For instance, suppose the points in our space are the customers who visit a particular store; then, we have to cluster these points based on their shopping patterns.

  • Data: In our dataset, two features are present: the amount spent on sports and digital products.
  • Goal: For the purpose of this example, the clusters for the sample dataset will be set to three (k=3).

Step-by-step:

  • Initialization: At this stage, three random points are chosen from the learning dataset and act as the starting centroids.
  • Assignment: Find the distance from each determined centroid for each data point. In the next step, every data point is clustered around the nearest distance centroids.
  • Update: To get the new centroid, it is the means of all the points falling in the same cluster.
  • Iteration: These steps of assignment and updating should be repeated until the centroids’ values do not shift any further.

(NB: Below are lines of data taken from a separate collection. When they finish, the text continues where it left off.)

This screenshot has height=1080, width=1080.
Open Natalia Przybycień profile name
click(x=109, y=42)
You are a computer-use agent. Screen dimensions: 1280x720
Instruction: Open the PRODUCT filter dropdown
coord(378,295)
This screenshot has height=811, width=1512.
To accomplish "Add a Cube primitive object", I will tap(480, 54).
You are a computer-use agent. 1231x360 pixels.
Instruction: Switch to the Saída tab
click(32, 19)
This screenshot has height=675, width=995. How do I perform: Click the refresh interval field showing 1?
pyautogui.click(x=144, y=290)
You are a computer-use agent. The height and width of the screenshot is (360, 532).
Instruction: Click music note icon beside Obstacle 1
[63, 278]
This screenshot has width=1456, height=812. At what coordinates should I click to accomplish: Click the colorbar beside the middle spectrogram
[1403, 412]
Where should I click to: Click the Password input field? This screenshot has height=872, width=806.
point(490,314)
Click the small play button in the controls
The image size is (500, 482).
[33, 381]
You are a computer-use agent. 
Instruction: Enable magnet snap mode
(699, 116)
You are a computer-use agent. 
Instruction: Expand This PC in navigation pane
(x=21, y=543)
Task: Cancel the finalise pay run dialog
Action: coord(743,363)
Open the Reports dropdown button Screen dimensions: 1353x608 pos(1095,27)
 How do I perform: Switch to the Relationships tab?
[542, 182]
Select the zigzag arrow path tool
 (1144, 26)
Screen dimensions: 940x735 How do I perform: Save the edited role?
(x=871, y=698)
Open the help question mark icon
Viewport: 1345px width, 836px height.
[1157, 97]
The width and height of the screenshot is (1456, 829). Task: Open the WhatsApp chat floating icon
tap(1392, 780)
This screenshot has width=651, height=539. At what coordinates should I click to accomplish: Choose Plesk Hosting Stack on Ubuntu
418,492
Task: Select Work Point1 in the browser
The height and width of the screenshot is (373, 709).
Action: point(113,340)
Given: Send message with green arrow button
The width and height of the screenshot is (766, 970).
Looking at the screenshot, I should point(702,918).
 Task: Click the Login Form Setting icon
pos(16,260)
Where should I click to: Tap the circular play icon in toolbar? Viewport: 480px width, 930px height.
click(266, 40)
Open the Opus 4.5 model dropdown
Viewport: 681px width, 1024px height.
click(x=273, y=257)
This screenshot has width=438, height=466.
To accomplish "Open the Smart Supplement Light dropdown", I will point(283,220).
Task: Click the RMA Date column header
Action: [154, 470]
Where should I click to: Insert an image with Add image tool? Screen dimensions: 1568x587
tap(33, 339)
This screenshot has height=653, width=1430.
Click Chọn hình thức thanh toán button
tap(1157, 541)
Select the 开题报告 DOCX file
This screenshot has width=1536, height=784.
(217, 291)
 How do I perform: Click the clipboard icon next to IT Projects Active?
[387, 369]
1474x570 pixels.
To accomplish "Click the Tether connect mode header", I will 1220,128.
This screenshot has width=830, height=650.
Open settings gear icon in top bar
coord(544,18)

The following code is implemented in Python with the scikit-learn module. It aims to partition such data into K clusters, with each point being in the nearest cluster center. K-means attempt to move points in the same cluster closer to each other, thereby minimizing cluster variance. This method is quite effective when clusters are spherical and/or the sizes are almost equal.

import numpy as np
import matplotlib.pyplot as plt
from sklearn.cluster import KMeans

# Sample data: amount spent on sport and digital products
X = np.array([
    [105, 210], [125, 230], [140, 250], [160, 265], [210, 450], 
    [215, 500], [225, 530], [240, 560], [290, 990], [315, 1000],
    [320, 1050], [330, 1070]
])

# Number of clusters
k = 3

# Create KMeans instance
kmeans = KMeans(n_clusters=k)

# Fit the model
kmeans.fit(X)

# Get cluster centroids
centroids = kmeans.cluster_centers_

# Get labels for each point
labels = kmeans.labels_

# Plot the data points with cluster assignments
plt.scatter(X[:, 0], X[:, 1], c=labels, cmap='viridis')
plt.scatter(centroids[:, 0], centroids[:, 1], s=300, c='red', marker='X')
plt.xlabel('Amount Spent on Groceries')
plt.ylabel('Amount Spent on Clothing')
plt.title('K-Means Clustering')
plt.show()

Explanation:

  • Data preparation: A sample data set involving the values of sports and digital products was developed to be used when carrying out an example.
  • Number of Clusters: The number of clusters, or 𝑘, is 3.
  • KMeans Instance: In the KMeans class, the initialization parameters include the number of clusters to be created.
  • Fit the Model: The fit method calculates the centroid of the clusters and categorizes the data points into near clusters.
  • Plotting: A Python graph library called matplotlib visualizes the clusters. The data points are assigned color according to the number of clusters, and centroids are depicted by X in red.